--- Texto fornecido ---
Apenas uma caixinha de fósforos - Reminiscências de tempos bons
Por Valéria Gurgel
Hoje, lendo o blog de um amigo irmão, Leandro Bertoldo voltei trinta e sete anos atrás! E me remeti a uma linda lembrança que resolvi aqui contar em mais uma crônica! Aquelas reminiscências que se não escrevermos, um dia vão se apagando de nossas memórias os pequenos detalhes. E essa veio do fundo do baú heim?
Eu tocava e cantava na noite " nos bailes da vida, ou num bar em troca de pão"... como já cantava o nosso amado Milton! Tinha apenas 15 anos de idade e comecei em Raposos, cidadezinha pacata do interior das Minas Gerais , coladinha na nossa capital Belo Horizonte. Onde vivem até hoje os meus pais. Cidade essa, já sofrida pela intervenção dos processos da exploração complicada do ouro e do minério de ferro.
Desde então eu já tinha uma profissão bela; dava aulas de violão de dia e a noite levava a minha alegria através da música. Porém, um trabalho árduo, porque nem sempre "quem pagou quis ouvir! Era assim... Cantar era buscar o caminho que vai dar no sol... tenho comigo as lembranças do que eu era... Para cantar, nada era longe, tudo tão bom... Até a estrada de terra na boleia de um caminhão, era assim"... E era assim mesmo! E numa dessas noites de casa cheia, em um barzinho de um amigo já falecido, que era um tremendo cozinheiro, lembro como se fosse hoje, adentrou à casa um senhor alto, magro, elegantemente vestido, moreno claro, de bigodes e fumava um cigarro.

--- Instrução ---
Segundo a crônica sobre a caixinha de fósforos, com que idade quem narra começou a tocar e cantar na noite?

--- Dados disponíveis ---
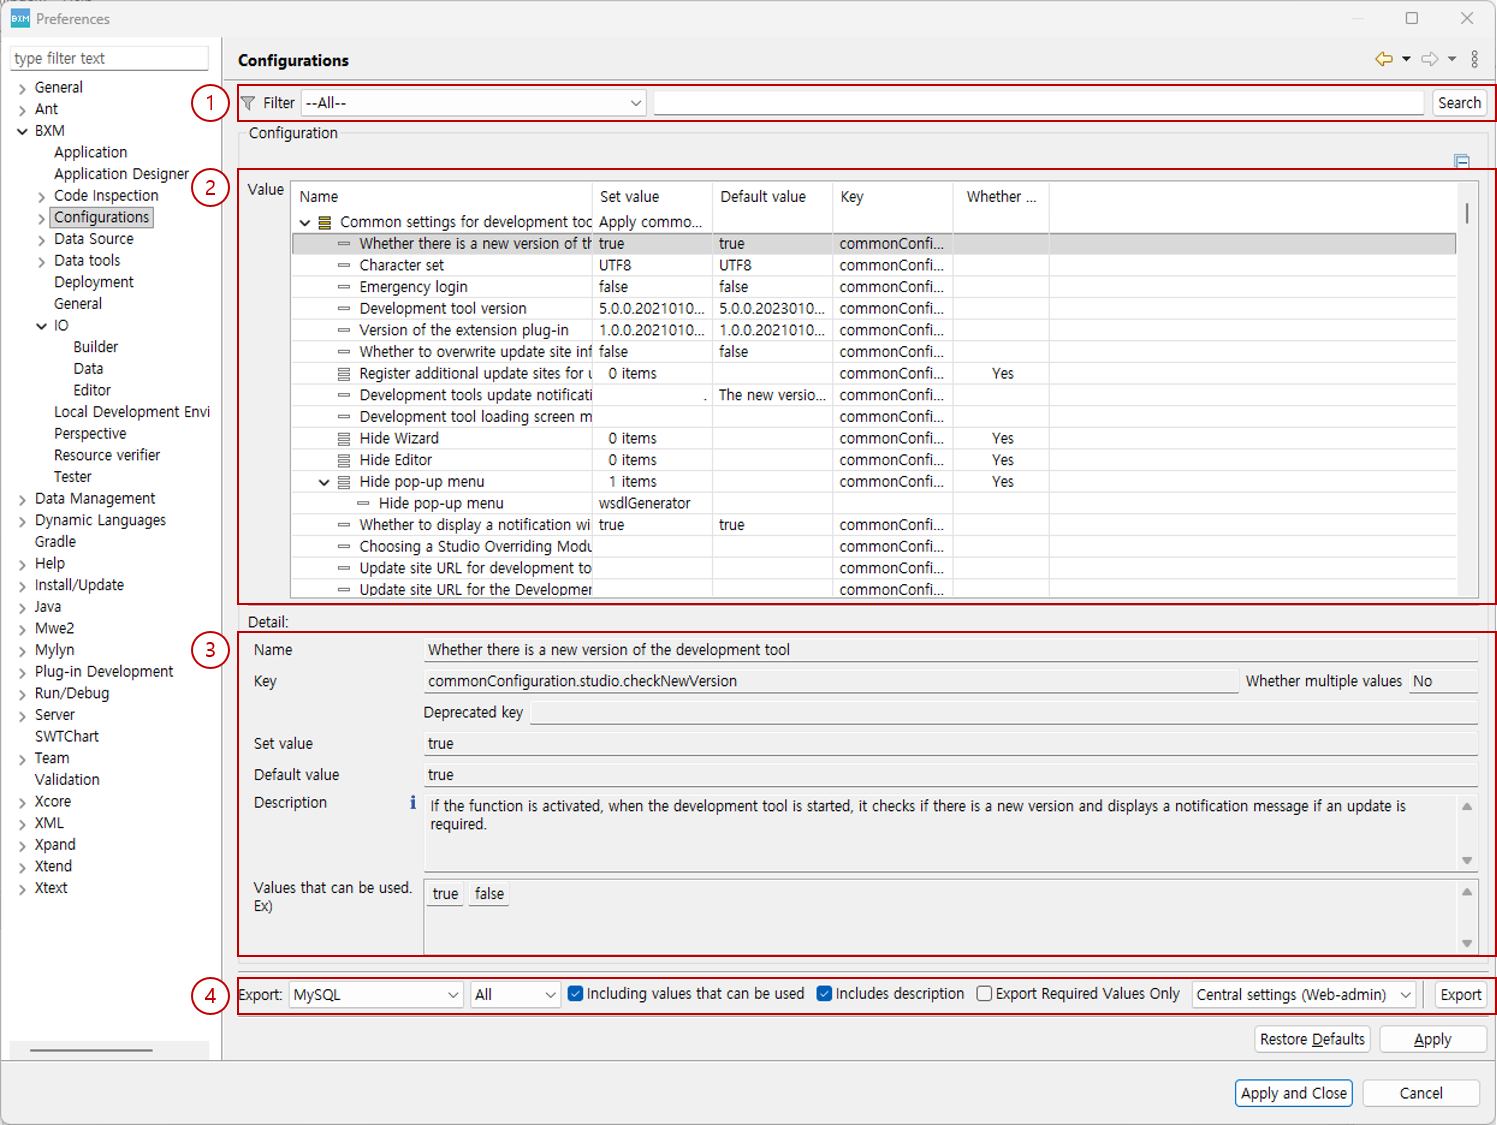Click the collapse all icon above table
Image resolution: width=1497 pixels, height=1125 pixels.
click(1462, 161)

--- Resposta ---
Com apenas 15 anos de idade.